Cancer Immunol Res. 2026 Apr 28. doi: 10.1158/2326-6066.CIR-25-0534. Online ahead of print.
ABSTRACT
Loss-of-function STK11 mutations occur in 15-20% of lung adenocarcinomas (LUAD) and correlate with immunotherapy failure and worse survival. By integrating analysis of human tumor samples, a human LUAD cell line panel, and CCLE and TCGA datasets, we found that C3 production was increased in human STK11-mutant versus STK11-wildtype LUAD, modulated by LKB1 loss, while high C3 expression in STK11-mutant LUAD was associated with worse survival.
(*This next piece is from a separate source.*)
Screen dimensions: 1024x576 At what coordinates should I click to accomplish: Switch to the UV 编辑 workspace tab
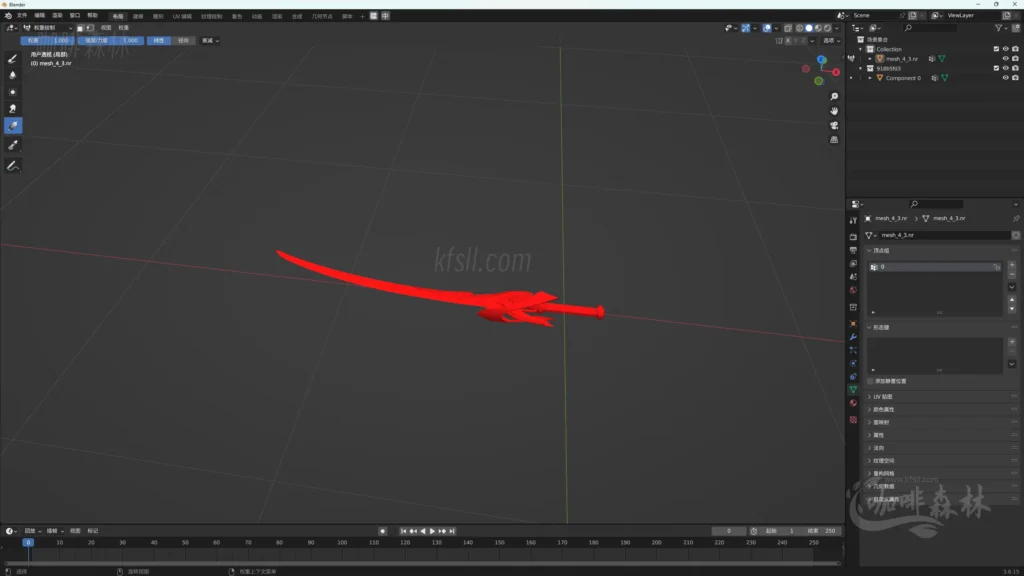point(182,16)
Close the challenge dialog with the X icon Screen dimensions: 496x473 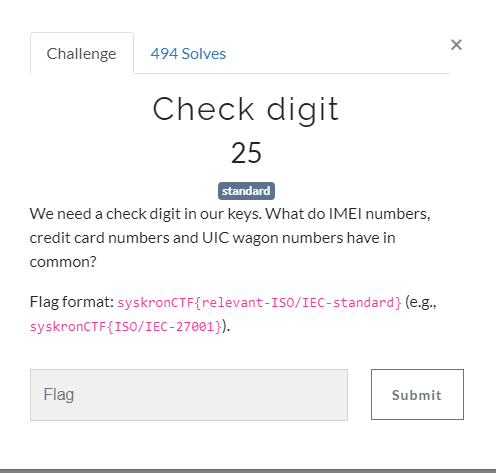tap(456, 45)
STK11-KO in syngeneic murine LUAD tumors resulted in increased neutrophil and reduced T cell infiltration and anti-PD-1 resistance. STK11-KO tumor growth was similar in C3-/- versus wildtype mice. In contrast, C3 deletion in STK11-KO tumors resulted in dramatic inhibition of tumor growth and enhanced sensitivity to anti-PD-1 in immunocompetent mice but had no significant effect in CD8-depleted wildtype mice or in nude mice, pointing to tumor-derived C3 promoting immune evasion. Mechanistically, STK11 loss drove tumor-derived C3 production and downstream CXCL2 and complement factor H (CFH) production that promoted immune evasion and impaired anti-PD-1 efficacy. Our results show a C3-driven signaling axis for STK11-mutant LUAD promoting immune evasion and identifies therapeutic targets to render these tumors sensitive to anti-PD-1.